The problem
When a line of the entries below contains "Click", it counts once; state how many such lines there are and nothing else.

Supplied material
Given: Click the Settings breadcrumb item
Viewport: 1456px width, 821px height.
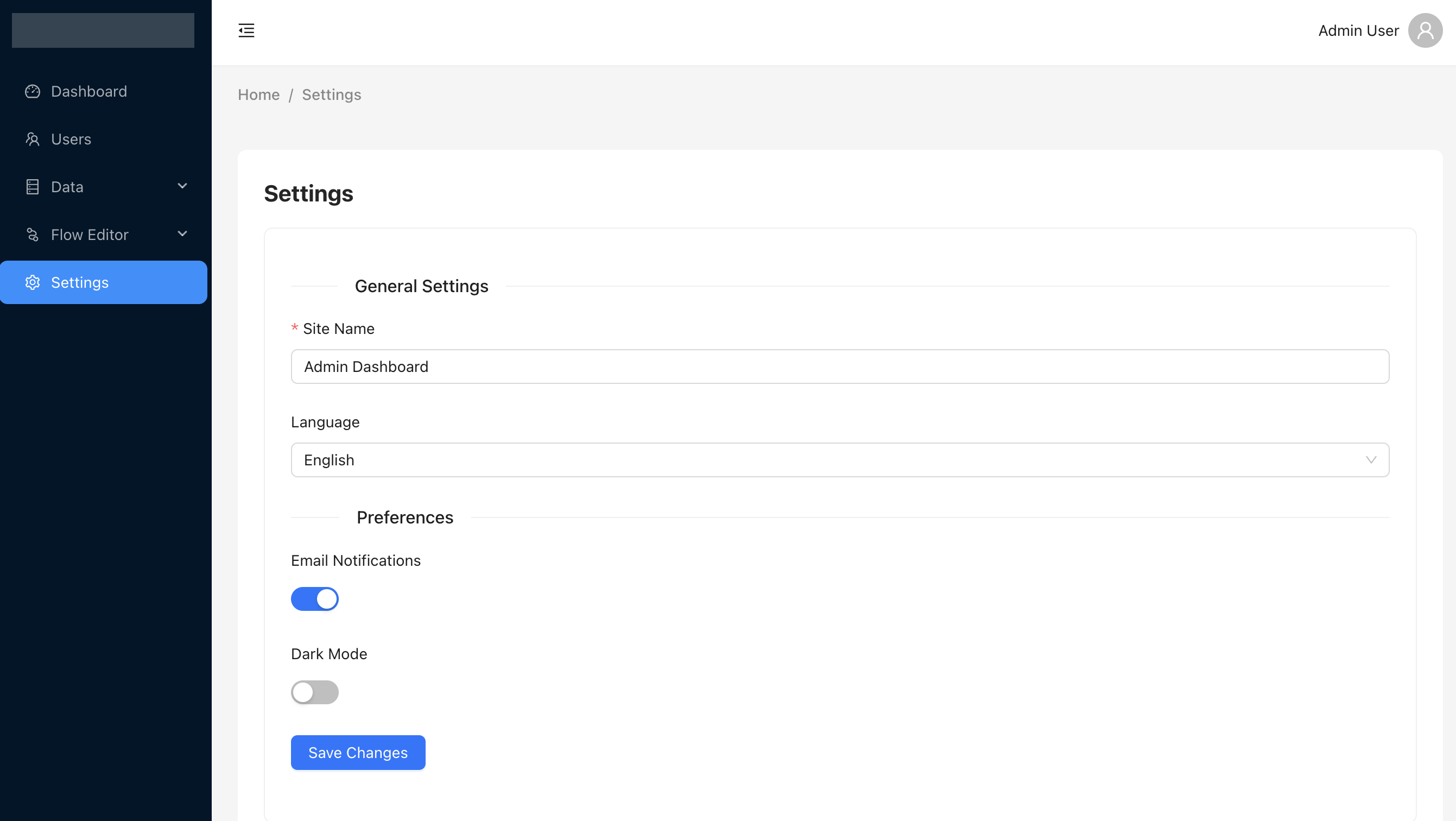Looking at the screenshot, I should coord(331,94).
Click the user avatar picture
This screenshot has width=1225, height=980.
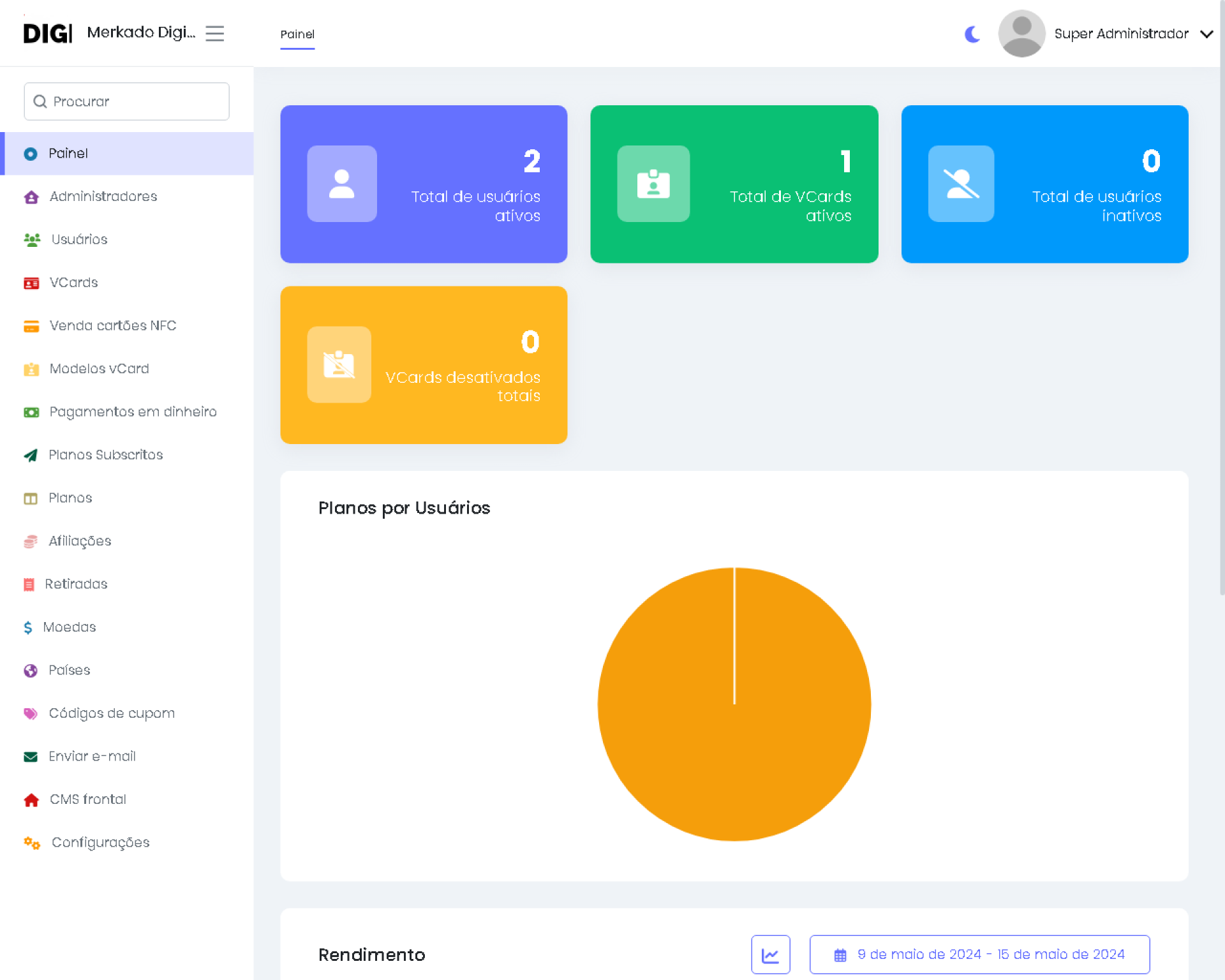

Response box
2